Dataset items:
= = = = = = =
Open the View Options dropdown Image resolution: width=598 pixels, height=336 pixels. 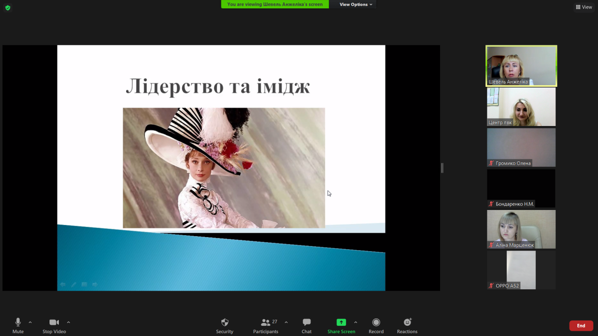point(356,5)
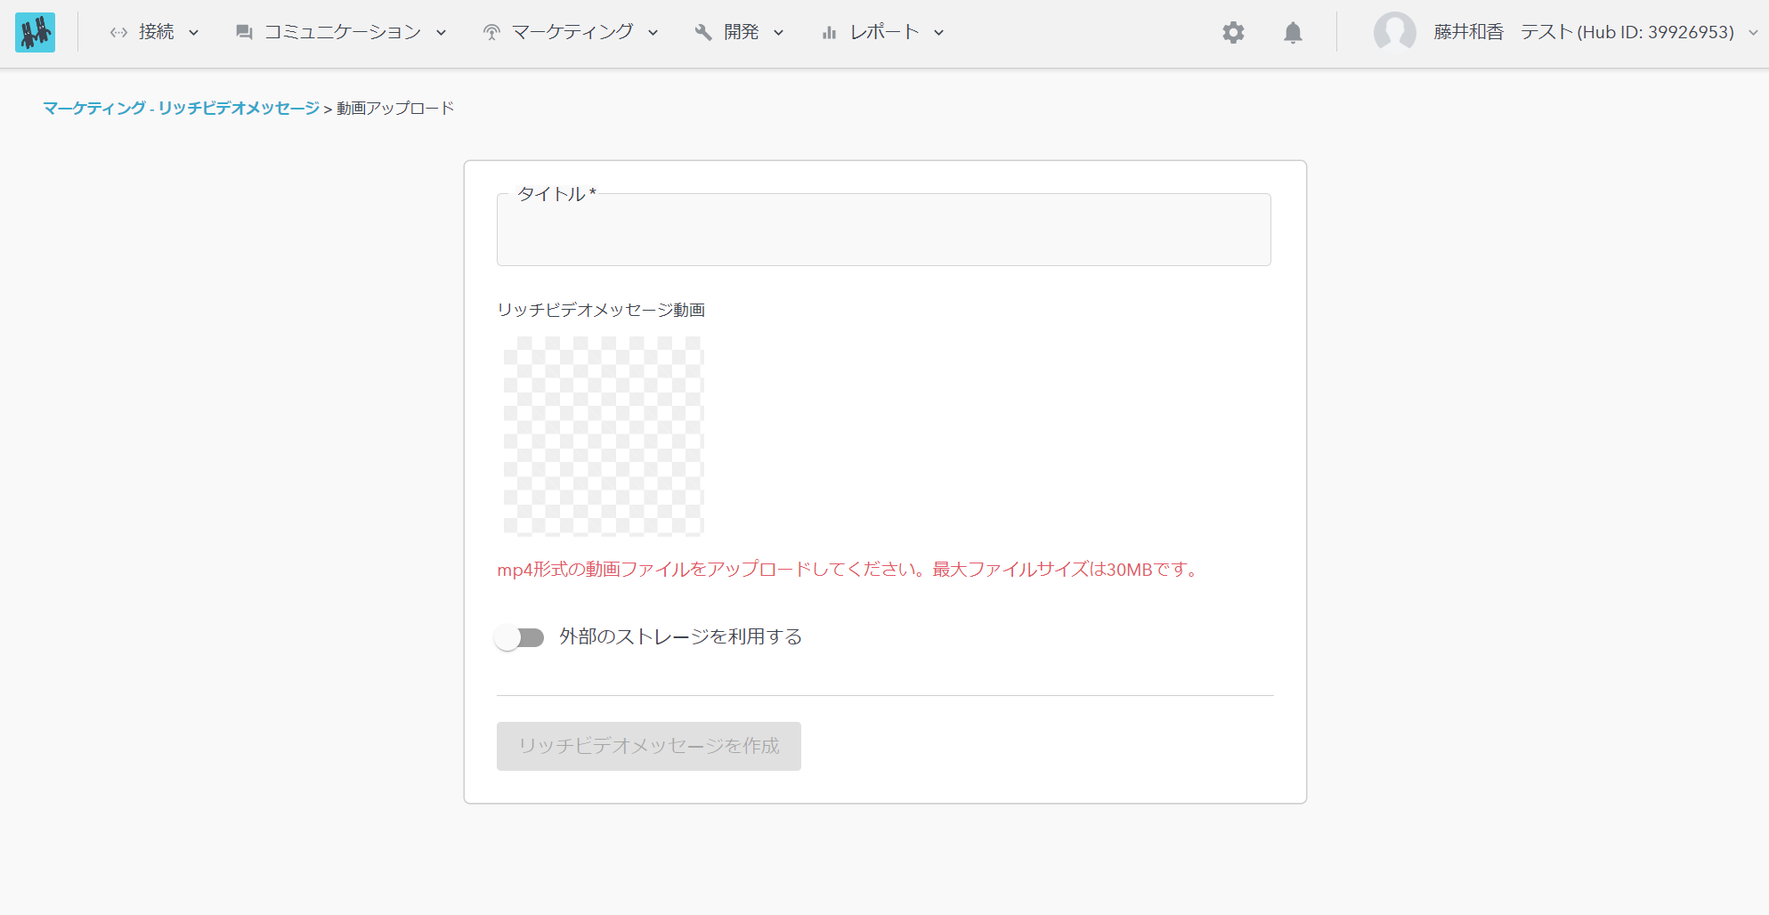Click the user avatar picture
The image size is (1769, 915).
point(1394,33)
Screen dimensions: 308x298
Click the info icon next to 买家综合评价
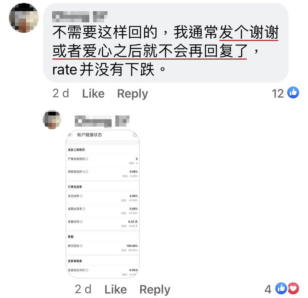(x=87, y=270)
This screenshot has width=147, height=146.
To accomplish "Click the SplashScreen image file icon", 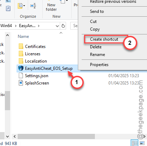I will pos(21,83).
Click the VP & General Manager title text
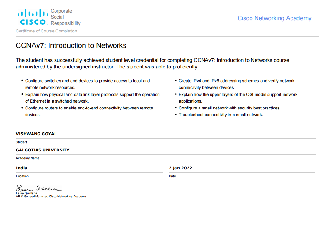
= = = = = = =
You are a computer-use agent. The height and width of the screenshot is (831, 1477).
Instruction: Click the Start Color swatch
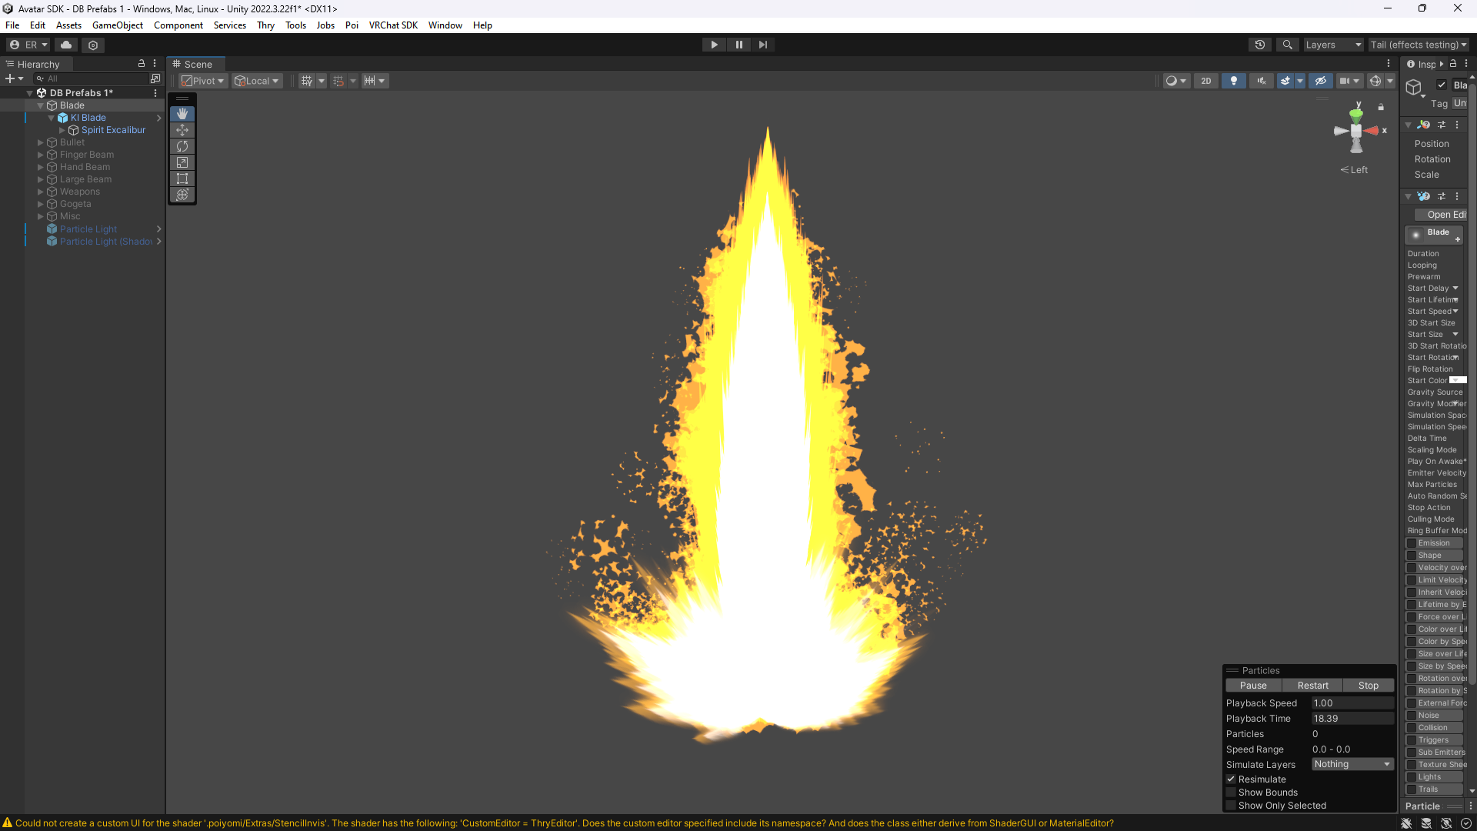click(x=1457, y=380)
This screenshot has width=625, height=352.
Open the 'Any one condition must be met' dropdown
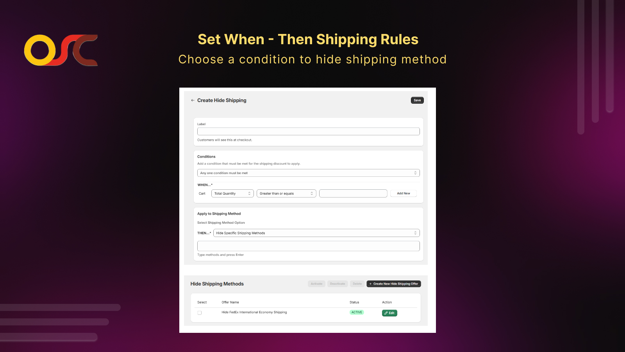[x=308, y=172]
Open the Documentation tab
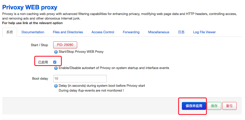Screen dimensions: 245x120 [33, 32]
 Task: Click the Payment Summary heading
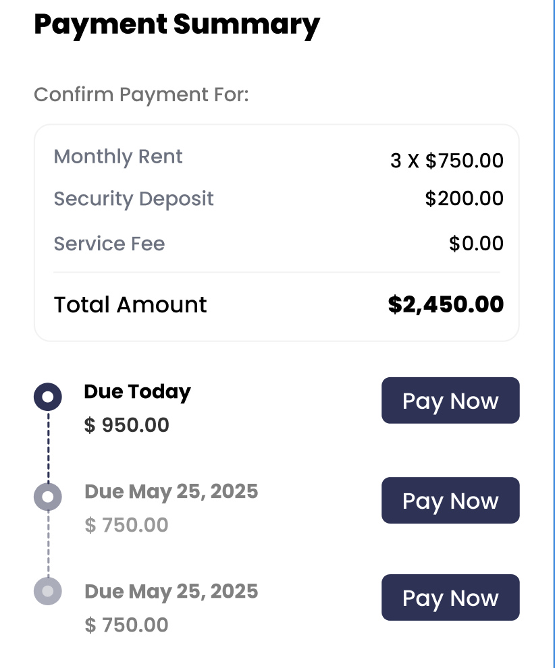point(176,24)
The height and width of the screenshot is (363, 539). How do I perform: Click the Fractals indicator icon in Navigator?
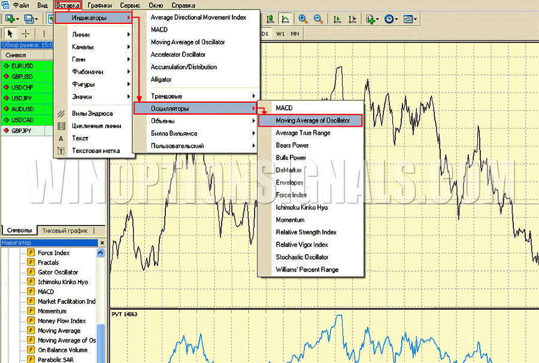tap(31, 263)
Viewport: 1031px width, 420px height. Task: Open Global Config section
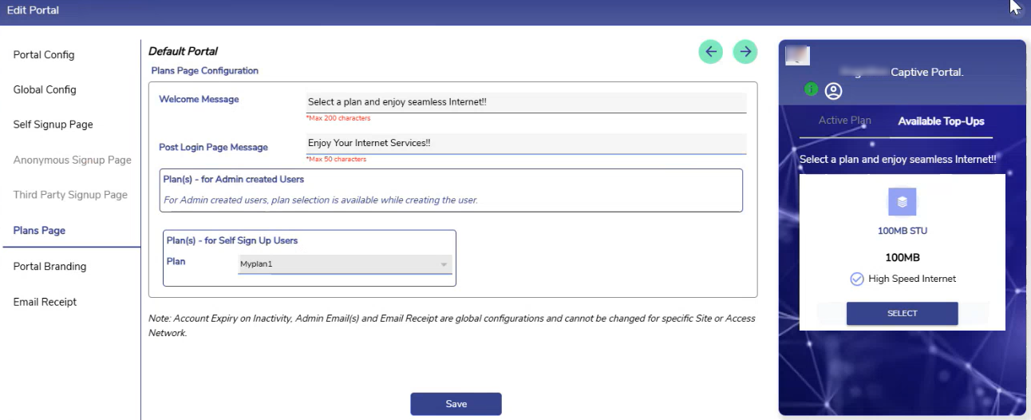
= = = = = = =
Put the entries from the line with "You are a computer-use" to the line with "Viewport: 1031px width, 420px", both lines included, into a JSON list of strings, one string per line. Skip blank lines and leave the pictures out.

[
  "You are a computer-use agent. The height and width of the screenshot is (831, 1477).",
  "Instruction: Click the Start Color swatch",
  "click(x=1457, y=380)",
  "This screenshot has width=625, height=352.",
  "Open the 'Any one condition must be met' dropdown",
  "[x=308, y=172]",
  "Open the Documentation tab",
  "Screen dimensions: 245x120 [33, 32]",
  " Task: Click the Payment Summary heading",
  "point(176,24)",
  "The height and width of the screenshot is (363, 539). How do I perform: Click the Fractals indicator icon in Navigator?",
  "tap(31, 263)",
  "Viewport: 1031px width, 420px height. Task: Open Global Config section"
]